How we underestimate the costs of climate change, and why it matters now

Jonathan Camuzeaux

Cities, states and businesses are still feeling the shock. The coronavirus has stolen more than 138,000 lives and obliterated budgets. Had the U.S. better prepared for the fallout, some of the impacts would have been less severe.

Countries in Asia, for example, accustomed to managing fast-moving viruses after their experiences with SARS, have fared much better than the United States, which leads all countries with 3.43 million COVID-19 cases.

Costs from climate will likely have similar effects, and sooner than we think. Understanding—or better yet, predicting—what we could face in the future is crucial for making the case for policy action today, not after calamity strikes.

Calculating climate costs is daunting

To make these calculations, economists rely on Integrated Economic Assessment models to estimate future costs of climate change. These models are complex tools that link emissions projections to climate and ultimately societal impacts, measured in metrics such as the costs of poorer health outcomes, lost labor, damage to infrastructure, agricultural losses and death. Economists can then value the economic cost of a changing climate in dollar amounts.

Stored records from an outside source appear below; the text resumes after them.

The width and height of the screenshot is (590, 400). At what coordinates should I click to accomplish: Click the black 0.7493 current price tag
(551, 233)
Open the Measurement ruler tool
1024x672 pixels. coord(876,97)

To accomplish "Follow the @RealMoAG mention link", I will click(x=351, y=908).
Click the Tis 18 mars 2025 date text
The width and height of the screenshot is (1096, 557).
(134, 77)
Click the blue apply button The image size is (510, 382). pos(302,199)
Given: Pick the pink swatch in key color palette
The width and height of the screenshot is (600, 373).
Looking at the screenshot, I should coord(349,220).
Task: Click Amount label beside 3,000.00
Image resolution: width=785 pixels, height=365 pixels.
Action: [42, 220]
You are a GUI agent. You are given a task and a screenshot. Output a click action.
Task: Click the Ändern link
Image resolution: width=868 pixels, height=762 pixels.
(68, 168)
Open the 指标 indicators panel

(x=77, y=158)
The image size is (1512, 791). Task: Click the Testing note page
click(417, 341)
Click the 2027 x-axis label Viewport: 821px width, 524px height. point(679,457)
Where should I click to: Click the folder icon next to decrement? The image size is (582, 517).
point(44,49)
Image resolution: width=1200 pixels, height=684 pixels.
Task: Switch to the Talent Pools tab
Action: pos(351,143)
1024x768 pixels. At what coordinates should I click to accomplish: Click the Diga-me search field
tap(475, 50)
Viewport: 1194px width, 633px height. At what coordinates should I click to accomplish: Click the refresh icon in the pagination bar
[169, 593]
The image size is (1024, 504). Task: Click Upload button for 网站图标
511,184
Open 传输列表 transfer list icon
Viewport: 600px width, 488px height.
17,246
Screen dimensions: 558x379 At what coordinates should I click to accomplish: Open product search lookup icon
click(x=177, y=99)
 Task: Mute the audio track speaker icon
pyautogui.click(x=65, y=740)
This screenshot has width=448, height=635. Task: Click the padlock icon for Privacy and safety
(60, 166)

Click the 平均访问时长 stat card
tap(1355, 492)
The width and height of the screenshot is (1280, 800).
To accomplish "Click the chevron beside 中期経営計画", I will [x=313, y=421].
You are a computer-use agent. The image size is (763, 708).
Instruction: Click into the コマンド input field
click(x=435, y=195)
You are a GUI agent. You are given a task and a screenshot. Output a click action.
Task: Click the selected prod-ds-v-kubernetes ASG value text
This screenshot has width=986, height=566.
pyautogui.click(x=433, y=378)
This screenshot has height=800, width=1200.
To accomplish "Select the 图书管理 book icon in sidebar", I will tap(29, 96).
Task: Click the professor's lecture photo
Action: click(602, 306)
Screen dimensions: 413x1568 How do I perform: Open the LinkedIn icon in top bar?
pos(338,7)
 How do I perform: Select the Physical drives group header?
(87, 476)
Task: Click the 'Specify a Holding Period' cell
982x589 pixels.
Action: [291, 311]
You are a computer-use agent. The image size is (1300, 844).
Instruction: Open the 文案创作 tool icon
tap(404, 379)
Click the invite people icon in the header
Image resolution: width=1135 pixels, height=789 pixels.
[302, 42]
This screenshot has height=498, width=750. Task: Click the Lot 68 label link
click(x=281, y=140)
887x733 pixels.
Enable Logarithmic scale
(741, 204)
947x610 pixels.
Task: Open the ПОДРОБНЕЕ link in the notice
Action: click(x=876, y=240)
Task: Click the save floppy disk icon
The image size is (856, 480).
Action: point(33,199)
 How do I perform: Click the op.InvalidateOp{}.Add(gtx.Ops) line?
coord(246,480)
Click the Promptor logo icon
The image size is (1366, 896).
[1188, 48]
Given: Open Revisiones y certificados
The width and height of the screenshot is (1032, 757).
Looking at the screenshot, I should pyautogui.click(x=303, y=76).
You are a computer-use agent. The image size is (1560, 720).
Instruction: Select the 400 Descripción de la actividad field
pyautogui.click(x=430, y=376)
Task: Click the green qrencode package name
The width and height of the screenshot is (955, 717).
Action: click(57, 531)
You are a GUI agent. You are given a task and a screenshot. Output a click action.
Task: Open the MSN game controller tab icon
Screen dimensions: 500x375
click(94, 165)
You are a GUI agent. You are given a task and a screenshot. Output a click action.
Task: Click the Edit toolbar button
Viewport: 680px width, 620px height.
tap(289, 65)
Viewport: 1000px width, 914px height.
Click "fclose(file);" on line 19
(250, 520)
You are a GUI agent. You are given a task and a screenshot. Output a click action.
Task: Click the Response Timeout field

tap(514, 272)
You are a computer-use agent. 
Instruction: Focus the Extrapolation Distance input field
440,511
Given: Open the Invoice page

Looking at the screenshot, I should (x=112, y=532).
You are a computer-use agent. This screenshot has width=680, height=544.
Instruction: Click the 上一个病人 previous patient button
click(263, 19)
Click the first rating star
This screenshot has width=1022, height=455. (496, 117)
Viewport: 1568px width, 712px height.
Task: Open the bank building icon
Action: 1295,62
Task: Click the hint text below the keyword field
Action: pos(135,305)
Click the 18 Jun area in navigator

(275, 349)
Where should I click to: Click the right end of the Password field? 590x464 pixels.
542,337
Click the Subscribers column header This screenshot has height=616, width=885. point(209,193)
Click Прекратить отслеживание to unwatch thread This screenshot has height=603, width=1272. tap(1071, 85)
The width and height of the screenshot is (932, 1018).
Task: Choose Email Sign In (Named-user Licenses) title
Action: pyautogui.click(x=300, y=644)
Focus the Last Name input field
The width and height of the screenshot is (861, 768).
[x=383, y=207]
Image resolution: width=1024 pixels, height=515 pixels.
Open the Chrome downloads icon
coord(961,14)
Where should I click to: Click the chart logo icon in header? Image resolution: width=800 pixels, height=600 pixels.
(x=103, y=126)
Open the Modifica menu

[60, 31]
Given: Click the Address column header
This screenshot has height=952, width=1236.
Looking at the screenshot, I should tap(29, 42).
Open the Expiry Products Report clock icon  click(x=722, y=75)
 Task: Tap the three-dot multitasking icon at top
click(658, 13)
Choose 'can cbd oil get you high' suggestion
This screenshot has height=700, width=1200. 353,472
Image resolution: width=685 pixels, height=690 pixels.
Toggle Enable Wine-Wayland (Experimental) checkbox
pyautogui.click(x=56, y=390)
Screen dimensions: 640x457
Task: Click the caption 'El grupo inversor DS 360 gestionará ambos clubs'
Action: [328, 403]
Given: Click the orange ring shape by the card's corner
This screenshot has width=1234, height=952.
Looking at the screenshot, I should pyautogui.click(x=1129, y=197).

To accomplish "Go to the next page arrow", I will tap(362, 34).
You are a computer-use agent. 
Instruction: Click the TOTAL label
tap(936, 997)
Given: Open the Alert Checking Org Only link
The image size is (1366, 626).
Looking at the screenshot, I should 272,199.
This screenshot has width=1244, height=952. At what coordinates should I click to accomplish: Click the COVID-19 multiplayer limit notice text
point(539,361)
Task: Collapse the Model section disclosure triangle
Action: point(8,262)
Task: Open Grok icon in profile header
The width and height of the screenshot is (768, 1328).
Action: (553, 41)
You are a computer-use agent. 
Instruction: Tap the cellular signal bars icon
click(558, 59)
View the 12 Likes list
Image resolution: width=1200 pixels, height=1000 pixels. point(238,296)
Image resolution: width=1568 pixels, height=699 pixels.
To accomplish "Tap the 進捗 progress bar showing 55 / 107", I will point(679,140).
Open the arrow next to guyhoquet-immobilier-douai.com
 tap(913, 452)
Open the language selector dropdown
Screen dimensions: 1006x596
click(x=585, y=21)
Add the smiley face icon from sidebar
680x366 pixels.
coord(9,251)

The estimated costs from prominent models vary, but they all emphasize how much we currently underestimate climate damages. One recent study focuses on just a few sectors, (agriculture, crime, coastal storms, energy, human mortality and labor), and finds that damages will cost about 1.2% of gross domestic product per +1°C on average.

Even so, estimating outcomes is exceedingly challenging, and many assessments have been leaving out or significantly underestimating several of the serious consequences of climate change on lives and livelihoods.

For example, some economists argue that integrated assessment models do not capture the potential for tipping points adequately, where impacts from climate change can either accelerate abruptly, or become irreversible, leaving us in an unprecedented scenario -- perhaps much like the unprecedented times we are experiencing right now. Integrated economic assessment models do their best to reproduce the world’s climate, economy and systems as they exist and function today. Even so, they are ill suited to estimate what will happen in a world where our climate system is pushed past a breaking point.

In addition, there are many intangible impacts that cannot be evaluated solely using economic costs – among them, the loss of cultural heritage, or the trauma of losing your home, getting hospitalized, or losing a loved one.

Every economic model under-values the costs of climate change

What is clear: the damage estimates from these models do not adequately value future well-being and non-monetary factors. Simply put, no matter the model, the numbers it produces are more likely than not too low.

We’ve seen this play out in other major disasters.

The California Wildfires, Hurricanes Katrina and Sandy, and even the Mississippi river flood of 1927 not only resulted in direct catastrophic economic losses to the residents of those areas, they also contributed to trauma, loss of stability and displacement from those communities. Losses that weren’t quantified in damage assessments. Even less well-known disasters resulted in monumental damages. The 2006 California heat wave, for example, cost $5.4 billion, while an outbreak of West Nile Virus in Louisiana cost an estimated $207 million.

We know that climate change is going to be expensive. And it will likely be more expensive than we are able to estimate. That knowledge should prod policymakers to take action now—before it’s too late.

Inaction brought the entire world economy to its knees in a matter of weeks during a pandemic that scientists warned us would come.

Climate change is already starting to wreak havoc on the planet. We don’t have time to wait while the federal government is stymied under the Trump administration’s inaction—and in some cases—proactive rollbacks of climate protections. Just as they have in the pandemic, state and local leaders can and should lead the way to prepare for an uncertain and costly climate future.